_THE TASK_:
Exactly the lines from the one with "You are a computer-use agent." through the end of the data below must be set down, and no pictures with them.

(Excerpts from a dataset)
--

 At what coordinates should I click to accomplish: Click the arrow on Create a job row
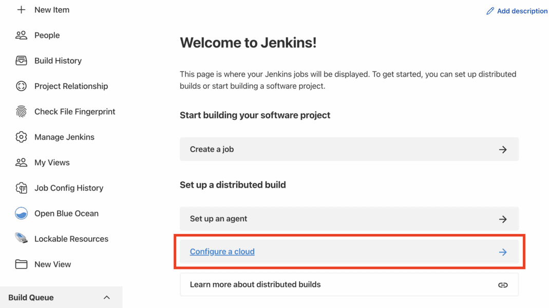[503, 149]
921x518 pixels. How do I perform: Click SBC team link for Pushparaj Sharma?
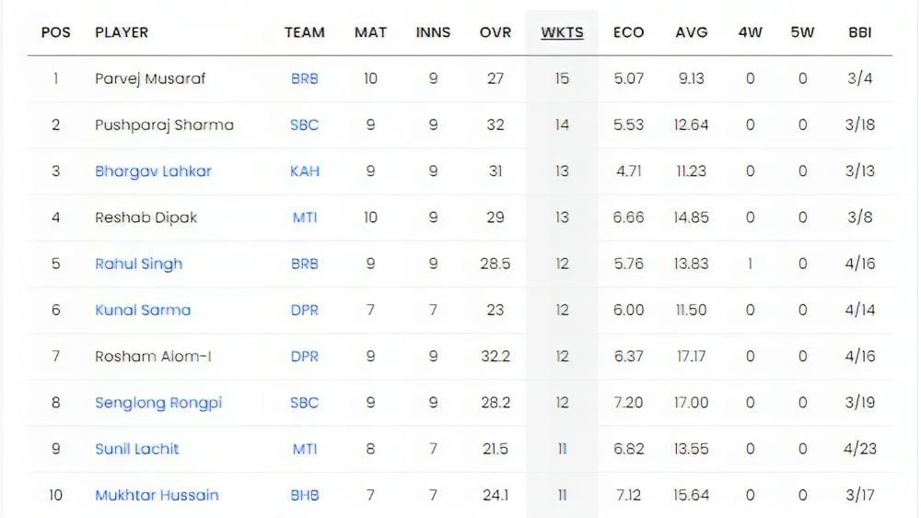click(304, 125)
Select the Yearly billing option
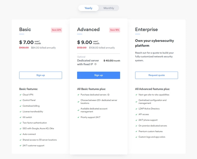This screenshot has width=197, height=159. tap(88, 8)
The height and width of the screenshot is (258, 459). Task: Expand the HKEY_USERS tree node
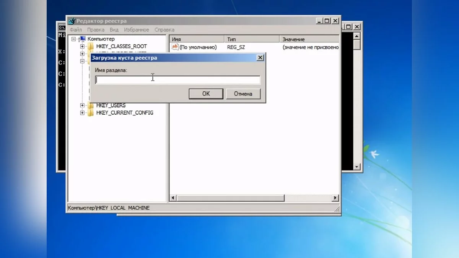tap(82, 105)
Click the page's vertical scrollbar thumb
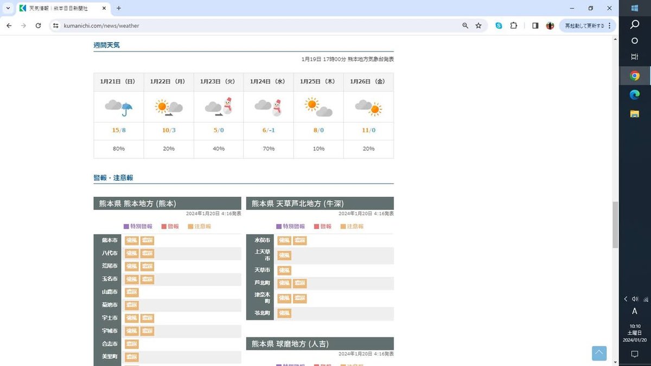The width and height of the screenshot is (651, 366). [x=615, y=224]
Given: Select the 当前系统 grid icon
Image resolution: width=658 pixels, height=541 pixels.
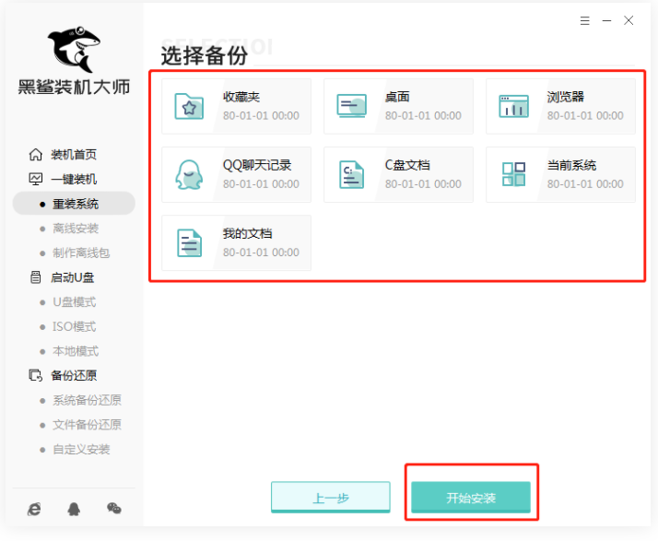Looking at the screenshot, I should point(513,175).
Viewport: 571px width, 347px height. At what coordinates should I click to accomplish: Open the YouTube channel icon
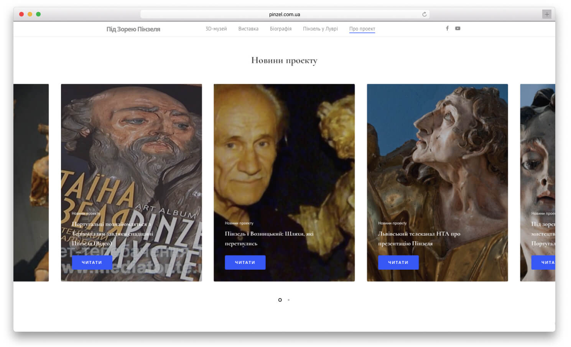point(457,28)
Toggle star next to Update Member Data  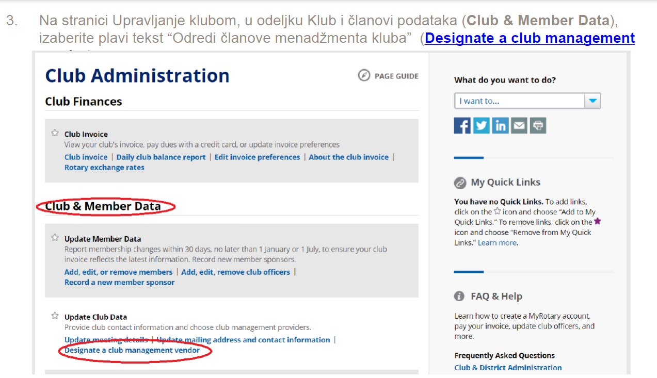(55, 238)
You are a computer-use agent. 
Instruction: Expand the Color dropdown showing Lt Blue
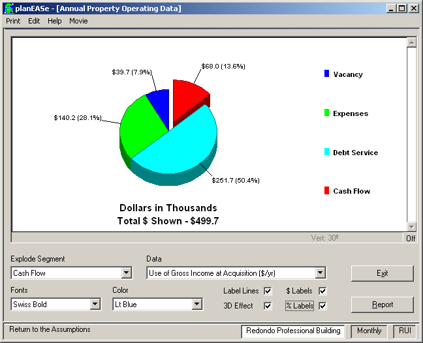[197, 304]
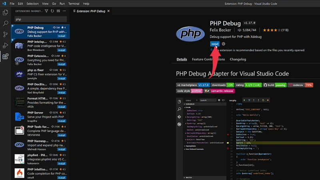Image resolution: width=320 pixels, height=180 pixels.
Task: Open the Explorer view in activity bar
Action: point(6,13)
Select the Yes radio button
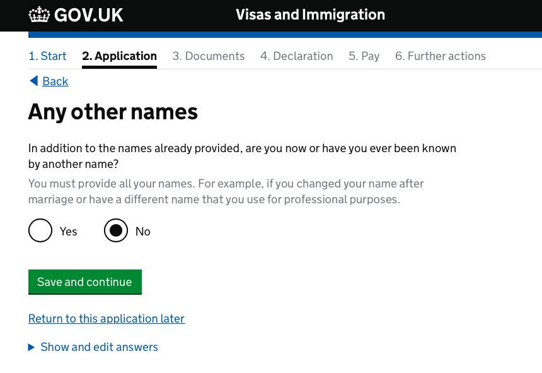The height and width of the screenshot is (373, 542). click(x=40, y=230)

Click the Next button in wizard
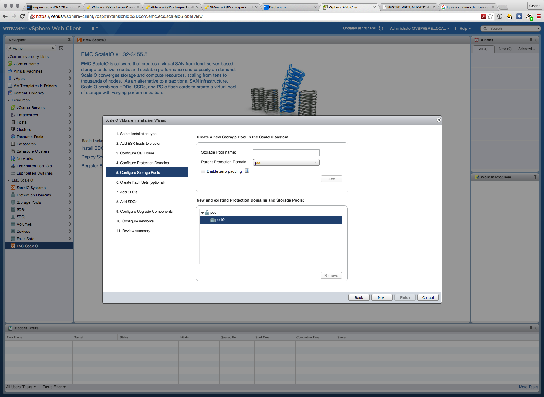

--

_OUTPUT_:
You are a computer-use agent. 
Instruction: Expand the Color dropdown showing Lt Blue
[197, 304]
Image resolution: width=320 pixels, height=180 pixels.
Task: Open the Explorer view in activity bar
Action: point(6,13)
Select the Yes radio button
The height and width of the screenshot is (373, 542). click(x=40, y=230)

Click the Next button in wizard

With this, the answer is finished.